In Dulci Jubilo: Organ Music of the Christmas Season (Seventh Street Theatre, Hoquiam,
Washington; R&R Records)

Fugues, Fantasia, and Variations: 19th Century American Organ Works (St. Joseph’s Old Cathedral, Buffalo, New York; New World Records)

Richard Morris at the Cathedral of Christ the King, Atlanta: Sonic Fireworks – Music for Organ, Brass, and Percussion with the Atlanta Brass Ensemble (Cathedral of Christ the King, Atlanta, Georgia; R&R Records)

Richard Morris; Organ Masterpieces from France and Germany: Works by Tournemire, Dupré, Vierne, Bach, and Reubke (Second Baptist Church, Houston, Texas; R&R Records)

Richard Morris – Organist (Bel Air Presbyterian Church, Los Angeles, California; Gothic)

Richard Morris: The Grand Tradition (A.E. Schlueter Pipe Organ, First Presbyterian Church, Savannah; MSR Classics)

 On Spivey Hall’s Albert Schweitzer Memorial Organ, Morris recorded Heavy Organ: Tribute to Virgil Fox for SeeMusicDVD, issued as both a stereo CD and a 5.1 surround-sound DVD with colorful Kaleidoplex Digital Light Organ graphics by Marshall Yaeger – an extension of Morris’ two-concert 2002 Virgil Fox Festival at Spivey Hall.  

Morris' commercial and live-in-concert recordings have been broadcast by American Public Media’s nationally syndicated radio program hosted by Michael Barone, Pipedreams, and selections from his Spivey Hall recitals have broadcast and streamed on the Internet by Public Broadcasting Atlanta’s WABE 90.1 FM.

In addition to his duties at Spivey Hall, Richard Morris served as Organist/Choirmaster at St.
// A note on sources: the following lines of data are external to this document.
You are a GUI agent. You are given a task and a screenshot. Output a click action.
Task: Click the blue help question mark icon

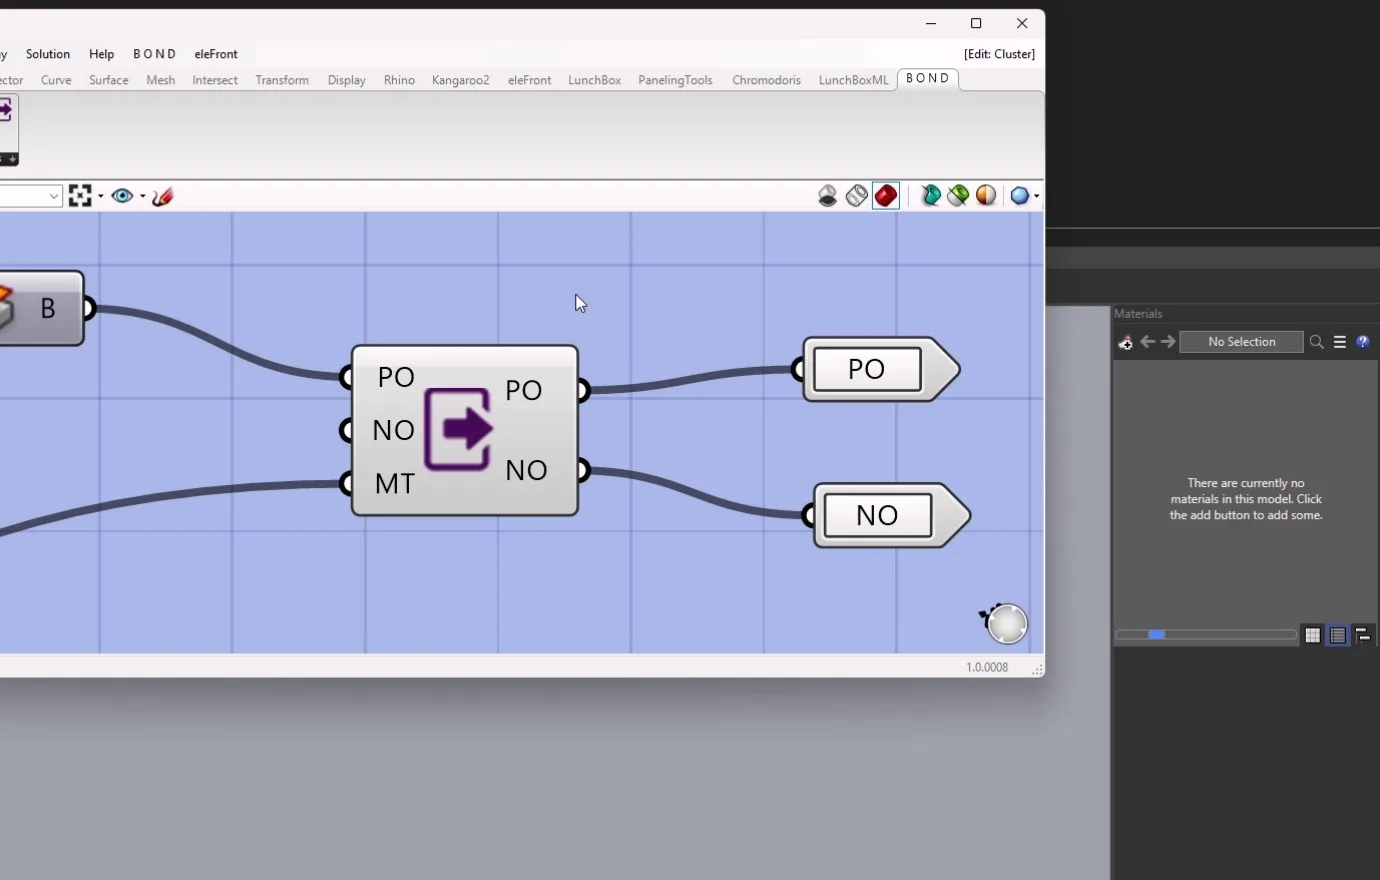1363,342
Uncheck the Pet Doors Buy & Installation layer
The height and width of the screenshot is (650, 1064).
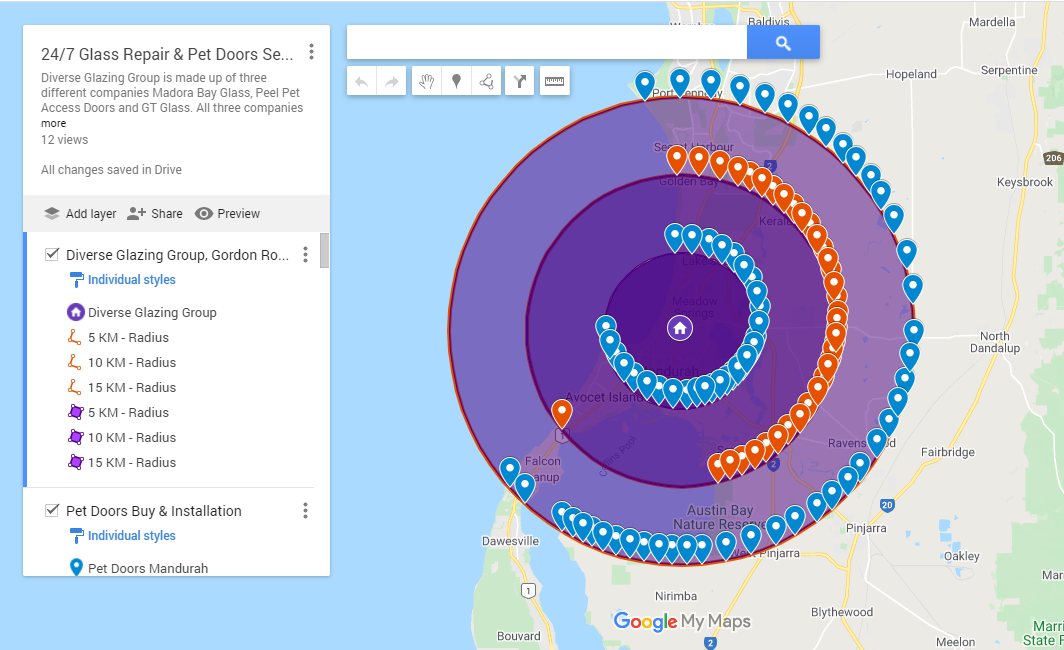51,510
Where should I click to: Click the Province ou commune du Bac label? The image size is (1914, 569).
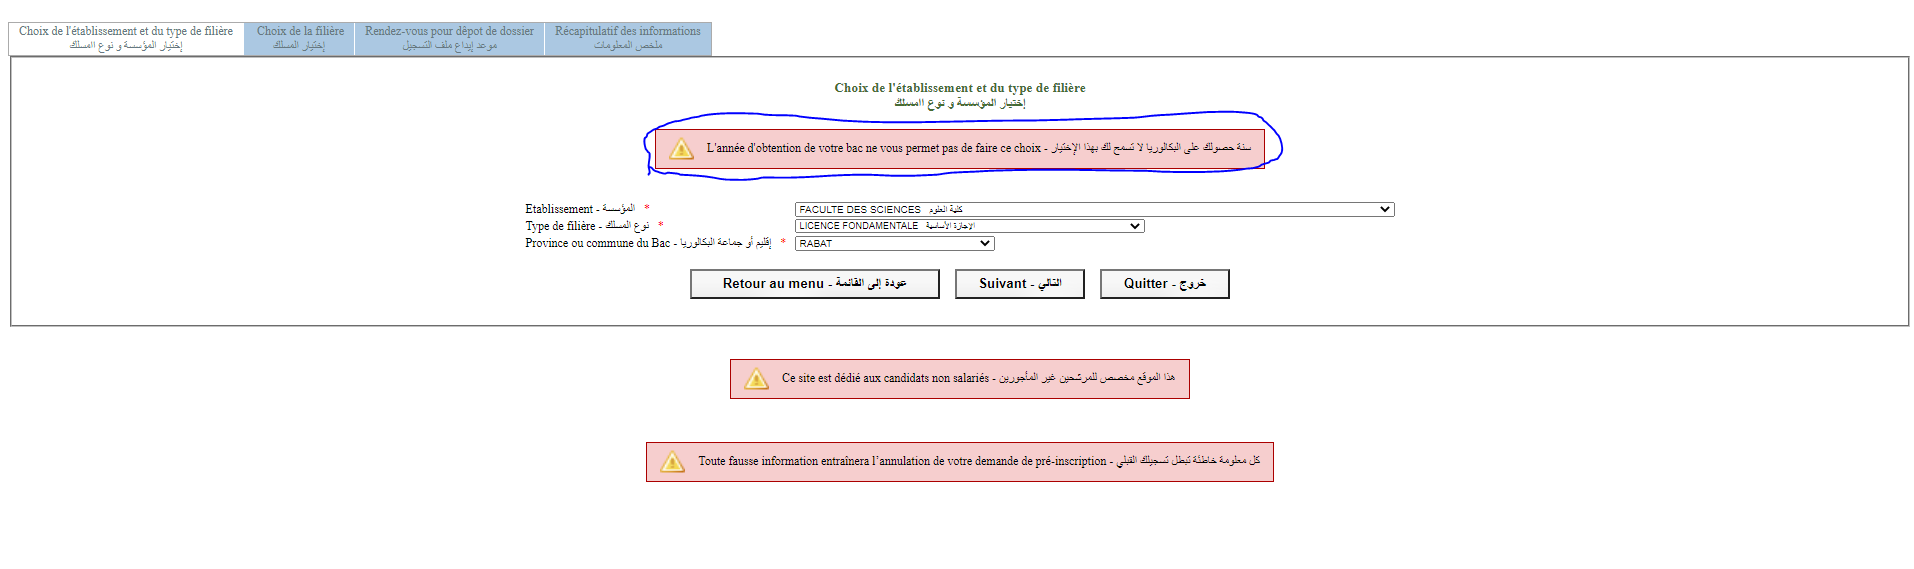(647, 243)
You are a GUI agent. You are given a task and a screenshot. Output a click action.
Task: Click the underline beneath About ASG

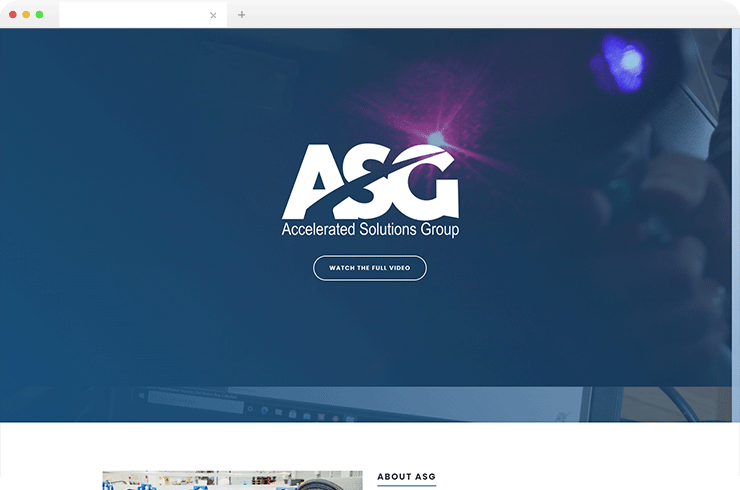coord(406,486)
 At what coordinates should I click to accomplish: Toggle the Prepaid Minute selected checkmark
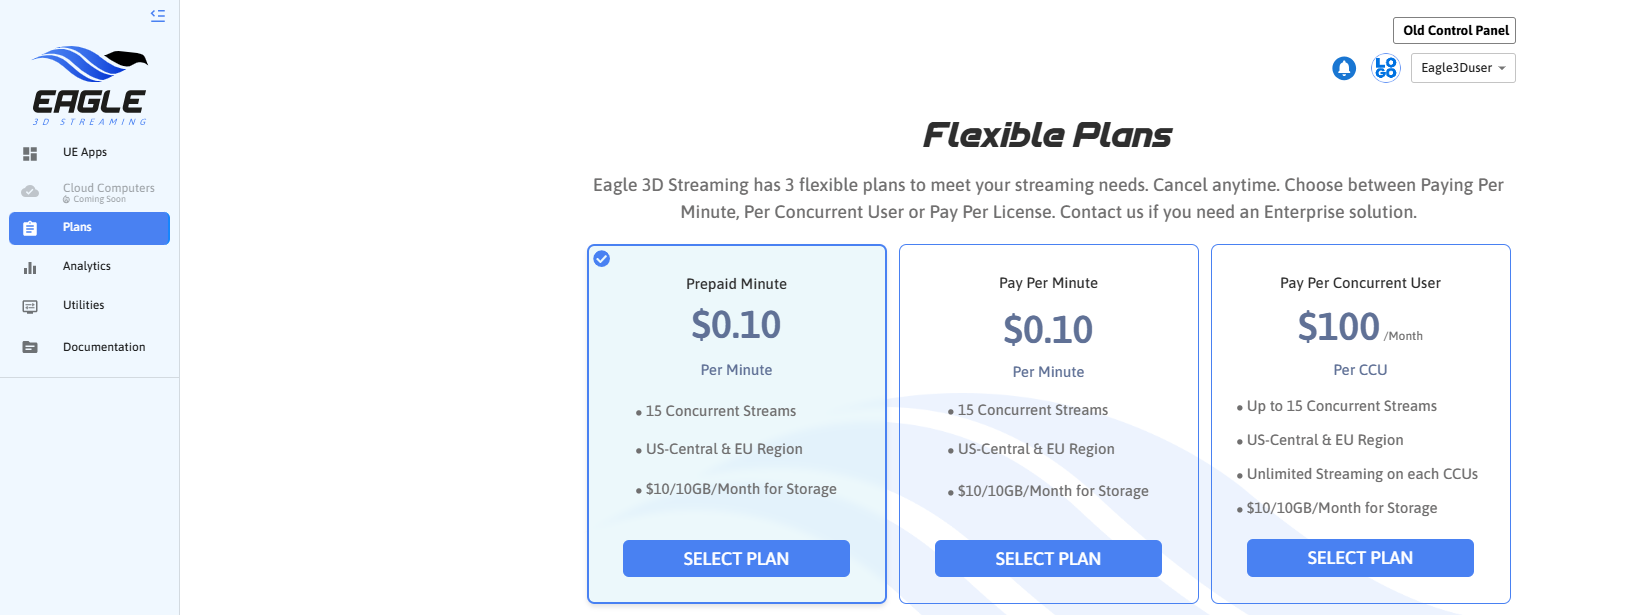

Peter and St. Paul Episcopal Church in Marietta, Georgia, and, from 1994, as Church Organist and Georgian Chant/Polyphonic Director at St. Francis de Sales Catholic Church in Mableton, Georgia.  In Rome, he sang in Gregorian Pontifical Institute choir workshops led by Dom Turkle, including a performance for the Holy Father Blessed John Paul II, with whom he had an audience. He attended Catholic music conferences at Ft. Royal, Virginia, and his perspectives on music in the Catholic Church were published in an extended interview with Latin Mass Magazine.

His survivors include his business and touring manager, Robert J. Serredell, Jr., and brother and sister-in-law, B. Ronald and Cynthia Morris.